Short problem
Rewrite every line from the start of the list through the one containing "无障碍浏览 (683, 403)", requests included. Scale each coordinate in the answers by 0.95 and round to the nearest whole number, with halves rounding up.
=== Provided data ===
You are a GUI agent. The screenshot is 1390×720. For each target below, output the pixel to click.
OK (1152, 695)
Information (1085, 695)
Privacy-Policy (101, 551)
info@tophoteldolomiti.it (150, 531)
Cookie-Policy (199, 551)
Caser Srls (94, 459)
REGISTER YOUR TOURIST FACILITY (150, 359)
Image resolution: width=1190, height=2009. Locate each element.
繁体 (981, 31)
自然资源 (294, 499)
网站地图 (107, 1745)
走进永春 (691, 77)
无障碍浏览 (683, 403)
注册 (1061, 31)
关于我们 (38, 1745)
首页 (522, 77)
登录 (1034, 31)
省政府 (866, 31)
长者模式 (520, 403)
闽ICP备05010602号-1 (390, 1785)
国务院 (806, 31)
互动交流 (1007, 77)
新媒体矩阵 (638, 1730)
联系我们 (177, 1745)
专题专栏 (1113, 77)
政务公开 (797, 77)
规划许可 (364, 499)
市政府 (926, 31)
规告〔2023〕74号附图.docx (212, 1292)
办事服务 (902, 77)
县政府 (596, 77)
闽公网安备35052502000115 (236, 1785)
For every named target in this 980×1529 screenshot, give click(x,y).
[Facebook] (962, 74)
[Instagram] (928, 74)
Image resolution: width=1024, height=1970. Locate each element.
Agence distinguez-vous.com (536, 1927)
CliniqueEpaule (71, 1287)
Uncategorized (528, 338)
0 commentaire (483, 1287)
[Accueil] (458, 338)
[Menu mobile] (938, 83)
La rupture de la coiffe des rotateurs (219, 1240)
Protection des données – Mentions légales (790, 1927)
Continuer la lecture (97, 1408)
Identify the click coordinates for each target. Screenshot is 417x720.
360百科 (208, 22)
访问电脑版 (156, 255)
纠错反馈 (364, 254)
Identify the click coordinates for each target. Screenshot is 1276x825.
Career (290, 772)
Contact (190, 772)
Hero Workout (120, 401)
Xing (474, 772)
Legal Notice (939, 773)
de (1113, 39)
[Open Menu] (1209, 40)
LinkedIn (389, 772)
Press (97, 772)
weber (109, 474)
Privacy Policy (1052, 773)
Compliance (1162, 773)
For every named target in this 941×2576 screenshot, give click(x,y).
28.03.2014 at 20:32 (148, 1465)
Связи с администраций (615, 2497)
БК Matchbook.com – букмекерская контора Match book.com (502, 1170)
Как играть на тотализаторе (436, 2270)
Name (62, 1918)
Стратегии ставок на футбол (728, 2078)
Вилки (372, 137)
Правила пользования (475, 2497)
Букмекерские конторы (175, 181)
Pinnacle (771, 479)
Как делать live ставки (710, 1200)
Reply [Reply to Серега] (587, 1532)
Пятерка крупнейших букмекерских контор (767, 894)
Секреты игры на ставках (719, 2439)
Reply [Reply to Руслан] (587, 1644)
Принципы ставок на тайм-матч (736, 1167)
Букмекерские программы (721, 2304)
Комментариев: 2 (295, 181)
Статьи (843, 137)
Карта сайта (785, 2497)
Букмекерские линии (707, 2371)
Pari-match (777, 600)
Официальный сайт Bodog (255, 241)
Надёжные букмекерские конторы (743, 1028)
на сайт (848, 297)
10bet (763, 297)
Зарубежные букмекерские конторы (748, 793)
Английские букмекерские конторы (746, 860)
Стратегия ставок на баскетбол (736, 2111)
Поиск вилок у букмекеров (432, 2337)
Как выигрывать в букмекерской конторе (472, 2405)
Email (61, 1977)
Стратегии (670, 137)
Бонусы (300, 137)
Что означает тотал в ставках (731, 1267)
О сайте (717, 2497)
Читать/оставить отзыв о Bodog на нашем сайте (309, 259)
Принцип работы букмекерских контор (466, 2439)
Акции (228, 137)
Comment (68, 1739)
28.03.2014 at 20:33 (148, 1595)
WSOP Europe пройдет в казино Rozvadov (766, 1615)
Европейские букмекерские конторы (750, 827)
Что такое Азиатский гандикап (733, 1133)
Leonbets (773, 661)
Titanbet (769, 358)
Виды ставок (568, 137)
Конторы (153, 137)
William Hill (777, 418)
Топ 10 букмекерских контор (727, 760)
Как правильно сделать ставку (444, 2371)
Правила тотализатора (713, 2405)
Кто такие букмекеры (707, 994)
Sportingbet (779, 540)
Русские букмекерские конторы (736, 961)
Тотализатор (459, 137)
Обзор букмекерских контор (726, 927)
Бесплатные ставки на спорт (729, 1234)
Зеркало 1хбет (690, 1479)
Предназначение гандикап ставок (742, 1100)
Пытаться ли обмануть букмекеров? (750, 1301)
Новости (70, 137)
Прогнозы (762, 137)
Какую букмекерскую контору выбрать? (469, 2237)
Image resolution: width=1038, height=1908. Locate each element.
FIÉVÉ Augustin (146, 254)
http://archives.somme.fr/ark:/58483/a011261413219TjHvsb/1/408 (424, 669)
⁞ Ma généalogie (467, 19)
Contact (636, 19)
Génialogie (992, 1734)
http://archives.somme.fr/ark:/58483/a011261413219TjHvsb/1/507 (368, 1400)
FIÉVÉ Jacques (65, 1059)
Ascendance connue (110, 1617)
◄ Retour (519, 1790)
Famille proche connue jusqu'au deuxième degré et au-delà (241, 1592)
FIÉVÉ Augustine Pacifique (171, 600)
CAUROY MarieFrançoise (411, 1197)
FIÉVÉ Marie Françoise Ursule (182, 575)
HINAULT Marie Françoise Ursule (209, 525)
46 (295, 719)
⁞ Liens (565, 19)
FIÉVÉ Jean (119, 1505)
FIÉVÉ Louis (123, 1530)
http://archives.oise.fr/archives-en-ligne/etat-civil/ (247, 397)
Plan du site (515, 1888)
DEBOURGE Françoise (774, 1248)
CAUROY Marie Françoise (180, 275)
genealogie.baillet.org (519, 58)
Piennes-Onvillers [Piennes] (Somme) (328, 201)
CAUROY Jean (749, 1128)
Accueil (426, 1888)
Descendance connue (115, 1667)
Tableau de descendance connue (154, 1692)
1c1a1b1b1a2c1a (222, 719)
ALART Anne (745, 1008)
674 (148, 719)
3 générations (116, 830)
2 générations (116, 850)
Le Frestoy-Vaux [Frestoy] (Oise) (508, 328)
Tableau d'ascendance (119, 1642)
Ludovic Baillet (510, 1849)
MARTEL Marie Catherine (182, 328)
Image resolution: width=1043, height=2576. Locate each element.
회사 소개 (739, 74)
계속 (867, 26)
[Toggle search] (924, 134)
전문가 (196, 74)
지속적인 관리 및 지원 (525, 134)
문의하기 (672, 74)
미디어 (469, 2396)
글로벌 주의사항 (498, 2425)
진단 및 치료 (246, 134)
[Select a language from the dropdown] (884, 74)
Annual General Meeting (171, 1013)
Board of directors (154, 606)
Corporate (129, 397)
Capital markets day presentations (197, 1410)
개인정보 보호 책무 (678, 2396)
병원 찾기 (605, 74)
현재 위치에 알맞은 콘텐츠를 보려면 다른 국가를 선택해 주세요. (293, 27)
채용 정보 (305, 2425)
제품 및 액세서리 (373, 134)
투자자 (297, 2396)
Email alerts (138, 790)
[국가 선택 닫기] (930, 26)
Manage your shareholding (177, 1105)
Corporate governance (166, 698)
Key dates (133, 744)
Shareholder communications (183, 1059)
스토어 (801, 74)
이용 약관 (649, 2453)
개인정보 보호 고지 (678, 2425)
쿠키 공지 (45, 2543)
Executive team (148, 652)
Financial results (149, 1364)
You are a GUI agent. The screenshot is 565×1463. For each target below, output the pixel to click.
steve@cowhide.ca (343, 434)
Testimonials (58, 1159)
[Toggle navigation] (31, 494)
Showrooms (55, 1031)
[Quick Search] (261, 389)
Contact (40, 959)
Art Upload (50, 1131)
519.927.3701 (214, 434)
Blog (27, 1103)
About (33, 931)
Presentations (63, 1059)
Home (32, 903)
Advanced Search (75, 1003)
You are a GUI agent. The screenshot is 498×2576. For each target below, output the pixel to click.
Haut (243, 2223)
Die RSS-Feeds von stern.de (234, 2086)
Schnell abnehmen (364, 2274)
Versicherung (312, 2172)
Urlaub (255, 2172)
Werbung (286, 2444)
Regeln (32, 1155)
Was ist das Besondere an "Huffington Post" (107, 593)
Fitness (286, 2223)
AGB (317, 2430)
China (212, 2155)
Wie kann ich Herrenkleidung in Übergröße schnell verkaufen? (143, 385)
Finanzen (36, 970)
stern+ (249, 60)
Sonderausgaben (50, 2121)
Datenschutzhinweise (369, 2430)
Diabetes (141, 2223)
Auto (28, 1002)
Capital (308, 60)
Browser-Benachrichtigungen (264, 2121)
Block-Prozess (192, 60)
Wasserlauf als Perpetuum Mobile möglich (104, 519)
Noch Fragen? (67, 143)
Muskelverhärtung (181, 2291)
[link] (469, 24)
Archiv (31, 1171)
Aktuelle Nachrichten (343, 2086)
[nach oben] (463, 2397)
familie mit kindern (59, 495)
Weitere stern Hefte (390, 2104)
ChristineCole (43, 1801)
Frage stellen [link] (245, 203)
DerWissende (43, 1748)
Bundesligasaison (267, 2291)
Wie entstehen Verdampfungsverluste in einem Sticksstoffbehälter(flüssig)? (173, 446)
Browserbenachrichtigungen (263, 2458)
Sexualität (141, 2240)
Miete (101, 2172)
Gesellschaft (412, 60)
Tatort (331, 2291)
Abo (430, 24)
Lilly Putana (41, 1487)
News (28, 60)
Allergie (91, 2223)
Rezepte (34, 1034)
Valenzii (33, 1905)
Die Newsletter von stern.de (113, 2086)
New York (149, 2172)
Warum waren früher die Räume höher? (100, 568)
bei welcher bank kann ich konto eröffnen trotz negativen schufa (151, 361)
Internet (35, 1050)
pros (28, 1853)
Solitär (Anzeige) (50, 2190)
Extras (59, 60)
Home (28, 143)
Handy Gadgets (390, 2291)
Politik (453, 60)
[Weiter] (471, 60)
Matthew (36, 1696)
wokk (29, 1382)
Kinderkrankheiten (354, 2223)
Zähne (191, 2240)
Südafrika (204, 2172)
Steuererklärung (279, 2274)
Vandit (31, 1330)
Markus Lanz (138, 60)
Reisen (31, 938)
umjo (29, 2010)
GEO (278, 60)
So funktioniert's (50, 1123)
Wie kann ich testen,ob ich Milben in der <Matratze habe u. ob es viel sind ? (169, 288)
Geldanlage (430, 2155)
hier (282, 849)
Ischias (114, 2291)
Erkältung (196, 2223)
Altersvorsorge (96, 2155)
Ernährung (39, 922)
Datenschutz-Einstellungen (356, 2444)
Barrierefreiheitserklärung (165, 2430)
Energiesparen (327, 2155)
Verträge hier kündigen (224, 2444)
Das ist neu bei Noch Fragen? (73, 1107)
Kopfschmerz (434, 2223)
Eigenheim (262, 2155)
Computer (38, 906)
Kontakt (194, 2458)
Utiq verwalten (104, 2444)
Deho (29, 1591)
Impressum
===
Final answer
You are a GUI agent. The screenshot is 1390×720. For each target below, output the pixel to click.
OK (1094, 660)
Information (1031, 660)
Privacy-Policy (96, 523)
info@tophoteldolomiti.it (143, 504)
Cookie-Policy (189, 523)
Caser Srls (89, 436)
REGISTER YOUR TOURIST FACILITY (143, 341)
Image resolution: width=1190, height=2009. Locate each element.
繁体 (932, 29)
自然资源 (279, 474)
网站地图 (102, 1658)
走进永春 (656, 73)
无障碍浏览 (649, 383)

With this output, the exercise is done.